### Saved data entries
============================================================
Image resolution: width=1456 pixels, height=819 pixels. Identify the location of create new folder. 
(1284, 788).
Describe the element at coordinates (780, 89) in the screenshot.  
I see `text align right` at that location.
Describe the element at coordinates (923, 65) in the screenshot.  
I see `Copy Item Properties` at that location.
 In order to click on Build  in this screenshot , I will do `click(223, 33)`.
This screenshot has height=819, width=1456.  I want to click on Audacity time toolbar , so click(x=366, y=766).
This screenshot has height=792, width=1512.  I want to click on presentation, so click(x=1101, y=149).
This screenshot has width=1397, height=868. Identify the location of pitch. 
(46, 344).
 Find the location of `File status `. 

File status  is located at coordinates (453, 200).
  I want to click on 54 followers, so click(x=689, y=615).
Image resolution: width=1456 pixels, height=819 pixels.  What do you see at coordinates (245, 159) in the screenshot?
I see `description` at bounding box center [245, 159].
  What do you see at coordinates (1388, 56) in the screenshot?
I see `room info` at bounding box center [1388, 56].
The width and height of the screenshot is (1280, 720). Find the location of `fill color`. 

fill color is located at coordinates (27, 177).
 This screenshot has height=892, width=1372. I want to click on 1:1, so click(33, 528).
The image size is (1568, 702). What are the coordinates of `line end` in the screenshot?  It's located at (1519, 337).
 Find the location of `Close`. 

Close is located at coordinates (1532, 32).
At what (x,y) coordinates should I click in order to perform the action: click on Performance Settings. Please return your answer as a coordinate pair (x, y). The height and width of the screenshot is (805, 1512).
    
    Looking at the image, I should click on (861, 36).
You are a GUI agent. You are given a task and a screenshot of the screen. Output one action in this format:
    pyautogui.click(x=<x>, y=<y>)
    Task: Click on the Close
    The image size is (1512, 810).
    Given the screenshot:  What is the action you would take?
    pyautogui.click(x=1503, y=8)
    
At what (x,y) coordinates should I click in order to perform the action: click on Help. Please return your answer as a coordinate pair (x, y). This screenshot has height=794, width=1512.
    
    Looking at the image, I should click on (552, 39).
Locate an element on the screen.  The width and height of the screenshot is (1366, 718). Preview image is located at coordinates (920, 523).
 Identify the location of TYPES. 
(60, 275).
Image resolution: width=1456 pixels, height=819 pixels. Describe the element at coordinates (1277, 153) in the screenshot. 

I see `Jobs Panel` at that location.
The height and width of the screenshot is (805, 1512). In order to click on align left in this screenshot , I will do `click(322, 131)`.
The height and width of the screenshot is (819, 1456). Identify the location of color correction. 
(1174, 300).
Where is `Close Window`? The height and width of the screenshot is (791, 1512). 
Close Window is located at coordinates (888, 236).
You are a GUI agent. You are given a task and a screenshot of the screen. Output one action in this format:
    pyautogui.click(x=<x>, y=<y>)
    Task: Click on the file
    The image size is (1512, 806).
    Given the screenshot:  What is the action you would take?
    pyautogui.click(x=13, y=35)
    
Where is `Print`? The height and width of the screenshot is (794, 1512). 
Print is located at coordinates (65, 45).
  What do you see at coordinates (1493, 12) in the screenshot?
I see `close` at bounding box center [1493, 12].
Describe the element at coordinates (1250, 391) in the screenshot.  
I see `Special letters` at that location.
============================================================
### Aim
Can you lay out the material from its first line through the line containing "pyautogui.click(x=1503, y=8)" as a JSON list of strings, with one string per line and blank lines omitted?

### Written solution
[
  "Image resolution: width=1456 pixels, height=819 pixels. Identify the location of create new folder. ",
  "(1284, 788).",
  "Describe the element at coordinates (780, 89) in the screenshot.  ",
  "I see `text align right` at that location.",
  "Describe the element at coordinates (923, 65) in the screenshot.  ",
  "I see `Copy Item Properties` at that location.",
  " In order to click on Build  in this screenshot , I will do `click(223, 33)`.",
  "This screenshot has height=819, width=1456.  I want to click on Audacity time toolbar , so click(x=366, y=766).",
  "This screenshot has height=792, width=1512.  I want to click on presentation, so click(x=1101, y=149).",
  "This screenshot has width=1397, height=868. Identify the location of pitch. ",
  "(46, 344).",
  " Find the location of `File status `. ",
  "File status  is located at coordinates (453, 200).",
  "  I want to click on 54 followers, so click(x=689, y=615).",
  "Image resolution: width=1456 pixels, height=819 pixels.  What do you see at coordinates (245, 159) in the screenshot?",
  "I see `description` at bounding box center [245, 159].",
  "  What do you see at coordinates (1388, 56) in the screenshot?",
  "I see `room info` at bounding box center [1388, 56].",
  "The width and height of the screenshot is (1280, 720). Find the location of `fill color`. ",
  "fill color is located at coordinates (27, 177).",
  " This screenshot has height=892, width=1372. I want to click on 1:1, so click(33, 528).",
  "The image size is (1568, 702). What are the coordinates of `line end` in the screenshot?  It's located at (1519, 337).",
  " Find the location of `Close`. ",
  "Close is located at coordinates (1532, 32).",
  "At what (x,y) coordinates should I click in order to perform the action: click on Performance Settings. Please return your answer as a coordinate pair (x, y). The height and width of the screenshot is (805, 1512).",
  "    Looking at the image, I should click on (861, 36).",
  "You are a GUI agent. You are given a task and a screenshot of the screen. Output one action in this format:",
  "    pyautogui.click(x=<x>, y=<y>)",
  "    Task: Click on the Close",
  "    The image size is (1512, 810).",
  "    Given the screenshot:  What is the action you would take?",
  "    pyautogui.click(x=1503, y=8)"
]